### TASK PROMPT:
Reproduce each of the following rows verbatim, in the order given.
START THE INPUT
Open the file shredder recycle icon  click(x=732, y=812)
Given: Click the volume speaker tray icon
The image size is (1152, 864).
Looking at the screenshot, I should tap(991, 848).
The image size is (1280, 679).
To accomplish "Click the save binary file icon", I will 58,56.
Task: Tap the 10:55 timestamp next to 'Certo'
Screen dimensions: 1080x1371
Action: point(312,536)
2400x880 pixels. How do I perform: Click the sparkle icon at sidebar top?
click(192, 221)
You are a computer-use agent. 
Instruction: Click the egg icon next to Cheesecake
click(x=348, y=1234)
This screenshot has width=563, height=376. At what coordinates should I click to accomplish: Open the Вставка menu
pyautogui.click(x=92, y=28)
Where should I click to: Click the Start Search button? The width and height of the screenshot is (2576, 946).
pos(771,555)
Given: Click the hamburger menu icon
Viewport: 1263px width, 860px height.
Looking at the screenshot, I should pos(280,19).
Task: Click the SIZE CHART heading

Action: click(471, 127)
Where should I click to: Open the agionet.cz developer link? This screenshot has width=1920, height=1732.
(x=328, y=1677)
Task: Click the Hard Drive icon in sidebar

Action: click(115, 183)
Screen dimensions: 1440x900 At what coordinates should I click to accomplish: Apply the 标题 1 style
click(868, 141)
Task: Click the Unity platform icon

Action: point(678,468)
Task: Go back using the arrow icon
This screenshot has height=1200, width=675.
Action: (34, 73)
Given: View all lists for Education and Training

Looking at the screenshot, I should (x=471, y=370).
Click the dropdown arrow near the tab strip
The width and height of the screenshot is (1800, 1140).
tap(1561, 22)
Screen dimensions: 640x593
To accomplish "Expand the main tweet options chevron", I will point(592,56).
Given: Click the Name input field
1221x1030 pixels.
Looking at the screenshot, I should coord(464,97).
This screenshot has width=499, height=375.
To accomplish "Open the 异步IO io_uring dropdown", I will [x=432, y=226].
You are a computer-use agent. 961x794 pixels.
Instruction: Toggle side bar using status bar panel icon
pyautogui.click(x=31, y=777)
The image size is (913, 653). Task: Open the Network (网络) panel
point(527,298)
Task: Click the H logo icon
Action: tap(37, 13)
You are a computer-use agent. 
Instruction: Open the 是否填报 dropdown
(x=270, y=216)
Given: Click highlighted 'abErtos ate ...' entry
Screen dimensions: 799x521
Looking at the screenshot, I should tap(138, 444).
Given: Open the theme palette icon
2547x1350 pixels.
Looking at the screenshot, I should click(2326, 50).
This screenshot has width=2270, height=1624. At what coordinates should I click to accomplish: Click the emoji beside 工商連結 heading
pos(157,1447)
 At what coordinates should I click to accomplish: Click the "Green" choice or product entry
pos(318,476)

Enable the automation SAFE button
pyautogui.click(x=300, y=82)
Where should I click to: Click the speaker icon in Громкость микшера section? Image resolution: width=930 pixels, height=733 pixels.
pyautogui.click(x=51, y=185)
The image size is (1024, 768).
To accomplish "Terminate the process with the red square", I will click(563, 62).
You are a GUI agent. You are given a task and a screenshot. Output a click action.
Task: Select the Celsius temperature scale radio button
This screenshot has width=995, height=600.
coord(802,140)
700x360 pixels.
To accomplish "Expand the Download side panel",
END THE INPUT
### COMPLETED EXERCISE:
Open the file shredder recycle icon  click(x=732, y=812)
Given: Click the volume speaker tray icon
The image size is (1152, 864).
Looking at the screenshot, I should tap(991, 848).
The image size is (1280, 679).
To accomplish "Click the save binary file icon", I will 58,56.
Task: Tap the 10:55 timestamp next to 'Certo'
Screen dimensions: 1080x1371
Action: point(312,536)
2400x880 pixels. How do I perform: Click the sparkle icon at sidebar top?
click(192, 221)
You are a computer-use agent. 
Instruction: Click the egg icon next to Cheesecake
click(x=348, y=1234)
This screenshot has width=563, height=376. At what coordinates should I click to accomplish: Open the Вставка menu
pyautogui.click(x=92, y=28)
Where should I click to: Click the Start Search button? The width and height of the screenshot is (2576, 946).
pos(771,555)
Given: Click the hamburger menu icon
Viewport: 1263px width, 860px height.
Looking at the screenshot, I should pos(280,19).
Task: Click the SIZE CHART heading

Action: click(471, 127)
Where should I click to: Open the agionet.cz developer link? This screenshot has width=1920, height=1732.
(x=328, y=1677)
Task: Click the Hard Drive icon in sidebar

Action: click(115, 183)
Screen dimensions: 1440x900 At what coordinates should I click to accomplish: Apply the 标题 1 style
click(868, 141)
Task: Click the Unity platform icon

Action: point(678,468)
Task: Go back using the arrow icon
This screenshot has height=1200, width=675.
Action: (34, 73)
Given: View all lists for Education and Training

Looking at the screenshot, I should (x=471, y=370).
Click the dropdown arrow near the tab strip
The width and height of the screenshot is (1800, 1140).
tap(1561, 22)
Screen dimensions: 640x593
To accomplish "Expand the main tweet options chevron", I will point(592,56).
Given: Click the Name input field
1221x1030 pixels.
Looking at the screenshot, I should coord(464,97).
This screenshot has width=499, height=375.
To accomplish "Open the 异步IO io_uring dropdown", I will [x=432, y=226].
You are a computer-use agent. 961x794 pixels.
Instruction: Toggle side bar using status bar panel icon
pyautogui.click(x=31, y=777)
The image size is (913, 653). Task: Open the Network (网络) panel
point(527,298)
Task: Click the H logo icon
Action: tap(37, 13)
You are a computer-use agent. 
Instruction: Open the 是否填报 dropdown
(x=270, y=216)
Given: Click highlighted 'abErtos ate ...' entry
Screen dimensions: 799x521
Looking at the screenshot, I should tap(138, 444).
Given: Open the theme palette icon
2547x1350 pixels.
Looking at the screenshot, I should click(2326, 50).
This screenshot has width=2270, height=1624. At what coordinates should I click to accomplish: Click the emoji beside 工商連結 heading
pos(157,1447)
 At what coordinates should I click to accomplish: Click the "Green" choice or product entry
pos(318,476)

Enable the automation SAFE button
pyautogui.click(x=300, y=82)
Where should I click to: Click the speaker icon in Громкость микшера section? Image resolution: width=930 pixels, height=733 pixels.
pyautogui.click(x=51, y=185)
The image size is (1024, 768).
To accomplish "Terminate the process with the red square", I will click(563, 62).
You are a GUI agent. You are given a task and a screenshot. Output a click action.
Task: Select the Celsius temperature scale radio button
This screenshot has width=995, height=600.
coord(802,140)
700x360 pixels.
To accomplish "Expand the Download side panel",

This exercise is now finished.